The mixture of hands is interesting: secretary in the detail from the letter from Francis Kinnersley to Edmund Waring, March 21, ca. 1618; italic (or close) in the detail from letter from Francis Kinnersley to Walter Bagot, 1621(?). Folger MS L.a.589 (or is this Lettice writing–since, as a woman, she likely learned italic ). Did Walter deliberately use different hands? Does the variation suggest that Walter wrote the comments at different periods of his life? Or could multiple people have read and commented on the family’s letters at once?I’ve been dealing with this mixing of hands in another context–the hands of French immigrants and their English-educated children and grandchildren in the 1640s and 50s.

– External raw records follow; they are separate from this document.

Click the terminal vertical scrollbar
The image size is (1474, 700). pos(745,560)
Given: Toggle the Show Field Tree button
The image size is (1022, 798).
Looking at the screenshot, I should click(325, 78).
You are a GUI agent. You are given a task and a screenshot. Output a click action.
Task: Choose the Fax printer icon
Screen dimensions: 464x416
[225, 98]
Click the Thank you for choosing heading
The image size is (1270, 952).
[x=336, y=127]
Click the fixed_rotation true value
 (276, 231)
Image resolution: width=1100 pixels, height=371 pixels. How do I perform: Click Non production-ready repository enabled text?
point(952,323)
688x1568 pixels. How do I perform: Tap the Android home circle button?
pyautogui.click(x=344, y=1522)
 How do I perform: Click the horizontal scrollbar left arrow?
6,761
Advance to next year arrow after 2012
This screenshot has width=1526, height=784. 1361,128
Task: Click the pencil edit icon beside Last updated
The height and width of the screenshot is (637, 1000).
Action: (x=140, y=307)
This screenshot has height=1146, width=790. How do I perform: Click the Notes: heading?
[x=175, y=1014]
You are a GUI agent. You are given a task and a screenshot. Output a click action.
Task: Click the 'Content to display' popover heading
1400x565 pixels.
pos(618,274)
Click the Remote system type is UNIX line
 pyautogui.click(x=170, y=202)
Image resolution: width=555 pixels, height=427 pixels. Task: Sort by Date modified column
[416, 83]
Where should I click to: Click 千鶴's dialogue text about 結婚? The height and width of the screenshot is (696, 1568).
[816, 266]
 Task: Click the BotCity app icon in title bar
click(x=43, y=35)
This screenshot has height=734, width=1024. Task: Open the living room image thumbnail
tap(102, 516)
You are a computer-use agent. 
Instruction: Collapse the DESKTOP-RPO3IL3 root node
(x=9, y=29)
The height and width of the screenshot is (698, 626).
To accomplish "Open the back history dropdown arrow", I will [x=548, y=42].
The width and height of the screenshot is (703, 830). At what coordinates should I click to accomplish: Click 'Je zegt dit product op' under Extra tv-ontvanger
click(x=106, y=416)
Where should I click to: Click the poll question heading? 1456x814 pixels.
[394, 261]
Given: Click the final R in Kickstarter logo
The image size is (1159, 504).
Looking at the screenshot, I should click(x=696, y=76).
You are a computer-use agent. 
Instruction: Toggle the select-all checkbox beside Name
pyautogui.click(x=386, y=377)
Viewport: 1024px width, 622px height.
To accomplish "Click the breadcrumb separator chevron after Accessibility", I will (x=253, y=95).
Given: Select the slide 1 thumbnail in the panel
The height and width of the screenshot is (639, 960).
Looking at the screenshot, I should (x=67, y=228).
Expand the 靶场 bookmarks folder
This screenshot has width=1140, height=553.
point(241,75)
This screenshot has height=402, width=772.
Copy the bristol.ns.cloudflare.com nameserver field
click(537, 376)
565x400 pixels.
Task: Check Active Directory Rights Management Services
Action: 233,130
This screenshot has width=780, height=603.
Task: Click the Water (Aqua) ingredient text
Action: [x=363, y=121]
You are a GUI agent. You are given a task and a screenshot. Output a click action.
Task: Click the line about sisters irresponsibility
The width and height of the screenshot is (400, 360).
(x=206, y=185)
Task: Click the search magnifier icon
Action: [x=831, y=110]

Katie Gucer — March 21, 2014

Reply

Thanks for your observation, Katie. Walter seems to have used mostly italic for his endorsements and aphorisms on the address leaves, and exclusively secretary for the texts of his letters. Perhaps the few times he annotates the address leaves in secretary, it is because he is in letter-writing mode, rather than letter-organizing mode?

Heather Wolfe — April 2, 2014

Reply

I believe the difficult word read as “searse(?)” is in fact “fearse” i.e. fierce.

These two lines come from Barnaby Googe’s 1561 translation of Book 1 (Aries) of the “Zodiacus Vitae” by Italian poet Marcellus Palingenius Stellatus:

My mind with fury fierce inflam’d
Of late, I know not how,
Doth burn Parnassus’ hills to see
Adorn’d with laurel bough.
etc

Apparently this poem was placed on the first list of banned books produced by the Catholic Church!

See http://books.google.co.nz/books?id=6fOmKxxfGo4C&pg=PA133&lpg=PA133&source=bl&ots=giNtJUKH9J&sig=F1VUQwXWcLygIvFYsrpREpZvMAs&hl=en&sa=X&ei=MLAsU6T9OMnZigfisIDwBw&ved=0CCgQ6AEwAQ#v=onepage&q&f=false for the poem, and https://www.dartmouth.edu/~matc/MathCulture/Zodiac.html for the poet.

Philip Allfrey — March 21, 2014

Reply

Dear Philip,
Thank you so much for locating the source of this poem for us! That makes total sense–I don’t have my notes to hand, but I remember an aphorism from another letter, not mentioned above, coming from this same source.